>> BEGIN Records shown
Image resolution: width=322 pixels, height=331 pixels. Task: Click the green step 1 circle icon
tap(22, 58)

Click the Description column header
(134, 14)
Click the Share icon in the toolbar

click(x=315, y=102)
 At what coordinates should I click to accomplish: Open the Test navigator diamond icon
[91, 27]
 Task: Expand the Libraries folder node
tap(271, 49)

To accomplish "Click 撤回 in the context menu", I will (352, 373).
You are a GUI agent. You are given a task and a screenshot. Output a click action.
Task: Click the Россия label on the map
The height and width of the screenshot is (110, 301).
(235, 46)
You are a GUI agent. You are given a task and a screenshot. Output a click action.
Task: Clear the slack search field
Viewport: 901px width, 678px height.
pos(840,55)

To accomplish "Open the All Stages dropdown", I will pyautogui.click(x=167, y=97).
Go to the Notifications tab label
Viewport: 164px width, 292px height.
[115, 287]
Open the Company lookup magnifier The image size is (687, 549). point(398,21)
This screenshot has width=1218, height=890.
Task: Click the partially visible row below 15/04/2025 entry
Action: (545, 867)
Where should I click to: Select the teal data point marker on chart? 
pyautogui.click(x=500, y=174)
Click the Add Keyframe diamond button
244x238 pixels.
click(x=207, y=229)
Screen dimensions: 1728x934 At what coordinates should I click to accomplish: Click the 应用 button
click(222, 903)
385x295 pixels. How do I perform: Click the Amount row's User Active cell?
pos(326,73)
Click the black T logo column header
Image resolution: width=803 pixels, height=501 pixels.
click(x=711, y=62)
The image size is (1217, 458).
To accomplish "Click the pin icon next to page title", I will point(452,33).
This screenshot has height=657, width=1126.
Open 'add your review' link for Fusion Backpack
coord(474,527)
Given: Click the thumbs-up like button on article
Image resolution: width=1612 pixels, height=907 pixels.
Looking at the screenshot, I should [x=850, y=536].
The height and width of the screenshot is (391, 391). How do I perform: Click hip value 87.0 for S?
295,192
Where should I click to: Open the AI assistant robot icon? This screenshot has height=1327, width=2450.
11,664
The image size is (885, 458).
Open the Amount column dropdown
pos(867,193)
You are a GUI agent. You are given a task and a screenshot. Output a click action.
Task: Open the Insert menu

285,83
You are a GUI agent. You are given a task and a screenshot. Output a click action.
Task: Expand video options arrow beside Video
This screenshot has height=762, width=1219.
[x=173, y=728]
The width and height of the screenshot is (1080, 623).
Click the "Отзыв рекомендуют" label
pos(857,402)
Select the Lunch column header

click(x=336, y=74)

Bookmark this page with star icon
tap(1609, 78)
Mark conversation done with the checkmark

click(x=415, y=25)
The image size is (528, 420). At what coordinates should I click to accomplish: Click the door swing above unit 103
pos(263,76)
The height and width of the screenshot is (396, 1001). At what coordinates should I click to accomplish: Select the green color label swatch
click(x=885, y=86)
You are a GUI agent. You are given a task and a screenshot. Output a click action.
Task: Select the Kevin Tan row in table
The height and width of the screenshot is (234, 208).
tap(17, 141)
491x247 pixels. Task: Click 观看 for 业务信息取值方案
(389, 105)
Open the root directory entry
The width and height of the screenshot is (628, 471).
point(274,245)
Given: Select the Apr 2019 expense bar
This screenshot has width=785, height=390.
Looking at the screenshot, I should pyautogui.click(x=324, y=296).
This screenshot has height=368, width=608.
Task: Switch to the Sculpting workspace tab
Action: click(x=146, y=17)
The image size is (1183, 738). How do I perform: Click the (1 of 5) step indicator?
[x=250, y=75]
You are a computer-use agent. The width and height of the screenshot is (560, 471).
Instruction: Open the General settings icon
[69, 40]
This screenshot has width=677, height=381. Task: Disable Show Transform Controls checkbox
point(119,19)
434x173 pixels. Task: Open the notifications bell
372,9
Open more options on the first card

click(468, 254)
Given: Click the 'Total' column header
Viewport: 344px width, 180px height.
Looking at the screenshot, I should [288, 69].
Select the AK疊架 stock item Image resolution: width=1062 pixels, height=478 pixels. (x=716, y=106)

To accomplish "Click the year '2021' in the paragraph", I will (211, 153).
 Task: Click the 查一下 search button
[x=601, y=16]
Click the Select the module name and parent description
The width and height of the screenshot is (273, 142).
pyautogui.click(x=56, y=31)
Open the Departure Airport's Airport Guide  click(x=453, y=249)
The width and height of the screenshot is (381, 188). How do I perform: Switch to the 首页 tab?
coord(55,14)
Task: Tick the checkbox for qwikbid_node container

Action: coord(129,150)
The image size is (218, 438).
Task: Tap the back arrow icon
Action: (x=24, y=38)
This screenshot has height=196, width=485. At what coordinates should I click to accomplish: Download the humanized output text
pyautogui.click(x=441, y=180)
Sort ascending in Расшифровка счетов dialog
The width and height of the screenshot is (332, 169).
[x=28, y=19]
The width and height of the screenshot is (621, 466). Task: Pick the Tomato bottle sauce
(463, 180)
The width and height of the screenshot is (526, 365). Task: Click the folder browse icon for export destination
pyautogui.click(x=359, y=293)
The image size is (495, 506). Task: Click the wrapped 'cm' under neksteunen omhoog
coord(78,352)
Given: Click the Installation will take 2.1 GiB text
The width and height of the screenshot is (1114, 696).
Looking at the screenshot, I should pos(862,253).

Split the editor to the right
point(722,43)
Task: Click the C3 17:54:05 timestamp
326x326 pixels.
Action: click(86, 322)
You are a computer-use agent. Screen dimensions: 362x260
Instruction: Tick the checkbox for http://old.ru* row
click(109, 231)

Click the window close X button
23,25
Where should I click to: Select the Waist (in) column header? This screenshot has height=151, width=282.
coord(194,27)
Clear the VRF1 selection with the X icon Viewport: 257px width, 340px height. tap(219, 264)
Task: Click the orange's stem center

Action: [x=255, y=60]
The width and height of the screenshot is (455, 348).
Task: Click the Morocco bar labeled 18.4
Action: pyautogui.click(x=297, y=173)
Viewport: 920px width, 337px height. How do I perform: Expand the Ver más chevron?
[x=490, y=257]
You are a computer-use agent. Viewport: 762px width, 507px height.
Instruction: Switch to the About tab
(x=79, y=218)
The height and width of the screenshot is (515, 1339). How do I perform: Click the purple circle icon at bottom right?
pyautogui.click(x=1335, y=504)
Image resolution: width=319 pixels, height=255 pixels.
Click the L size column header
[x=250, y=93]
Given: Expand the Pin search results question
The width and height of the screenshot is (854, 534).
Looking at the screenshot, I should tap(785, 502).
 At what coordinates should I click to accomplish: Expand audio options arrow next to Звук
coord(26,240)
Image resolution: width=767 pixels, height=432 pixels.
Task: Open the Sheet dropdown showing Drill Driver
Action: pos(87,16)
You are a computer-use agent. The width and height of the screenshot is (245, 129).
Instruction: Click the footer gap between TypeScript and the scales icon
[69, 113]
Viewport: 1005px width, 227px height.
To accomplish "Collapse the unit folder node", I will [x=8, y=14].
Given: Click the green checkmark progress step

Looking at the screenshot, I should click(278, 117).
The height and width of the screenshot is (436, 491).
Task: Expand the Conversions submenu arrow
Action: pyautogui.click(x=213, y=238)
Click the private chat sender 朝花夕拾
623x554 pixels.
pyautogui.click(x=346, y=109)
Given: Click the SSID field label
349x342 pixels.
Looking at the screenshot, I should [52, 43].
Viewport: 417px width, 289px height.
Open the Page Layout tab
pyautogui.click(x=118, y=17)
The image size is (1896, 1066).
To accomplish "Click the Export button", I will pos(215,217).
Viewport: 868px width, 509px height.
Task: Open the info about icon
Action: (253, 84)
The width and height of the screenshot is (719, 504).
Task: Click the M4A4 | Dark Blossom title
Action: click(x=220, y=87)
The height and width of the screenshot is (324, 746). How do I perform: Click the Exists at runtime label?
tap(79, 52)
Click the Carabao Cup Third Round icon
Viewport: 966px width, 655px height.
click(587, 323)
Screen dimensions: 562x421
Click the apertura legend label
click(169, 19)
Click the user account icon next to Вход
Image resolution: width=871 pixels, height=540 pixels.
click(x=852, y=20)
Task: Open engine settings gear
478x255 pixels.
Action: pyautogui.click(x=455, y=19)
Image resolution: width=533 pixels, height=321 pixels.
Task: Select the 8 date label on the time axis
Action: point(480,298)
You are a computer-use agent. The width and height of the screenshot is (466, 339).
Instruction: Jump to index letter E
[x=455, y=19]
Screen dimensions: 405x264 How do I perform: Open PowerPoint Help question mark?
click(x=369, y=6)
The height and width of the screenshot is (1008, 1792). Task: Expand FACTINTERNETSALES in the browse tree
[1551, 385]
>> END Records shown
● Work required: Convert the stretch of rows from the line containing "Open more options on the first card" through the line containing "coord(78,352)" into a JSON list of strings, one string per line, skipping blank lines.

● Solution for this task:
[
  "Open more options on the first card",
  "click(468, 254)",
  "Given: Click the 'Total' column header",
  "Viewport: 344px width, 180px height.",
  "Looking at the screenshot, I should [288, 69].",
  "Select the AK疊架 stock item Image resolution: width=1062 pixels, height=478 pixels. (x=716, y=106)",
  "To accomplish \"Click the year '2021' in the paragraph\", I will (211, 153).",
  " Task: Click the 查一下 search button",
  "[x=601, y=16]",
  "Click the Select the module name and parent description",
  "The width and height of the screenshot is (273, 142).",
  "pyautogui.click(x=56, y=31)",
  "Open the Departure Airport's Airport Guide  click(x=453, y=249)",
  "The width and height of the screenshot is (381, 188). How do I perform: Switch to the 首页 tab?",
  "coord(55,14)",
  "Task: Tick the checkbox for qwikbid_node container",
  "Action: coord(129,150)",
  "The image size is (218, 438).",
  "Task: Tap the back arrow icon",
  "Action: (x=24, y=38)",
  "This screenshot has height=196, width=485. At what coordinates should I click to accomplish: Download the humanized output text",
  "pyautogui.click(x=441, y=180)",
  "Sort ascending in Расшифровка счетов dialog",
  "The width and height of the screenshot is (332, 169).",
  "[x=28, y=19]",
  "The width and height of the screenshot is (621, 466). Task: Pick the Tomato bottle sauce",
  "(463, 180)",
  "The width and height of the screenshot is (526, 365). Task: Click the folder browse icon for export destination",
  "pyautogui.click(x=359, y=293)",
  "The image size is (495, 506). Task: Click the wrapped 'cm' under neksteunen omhoog",
  "coord(78,352)"
]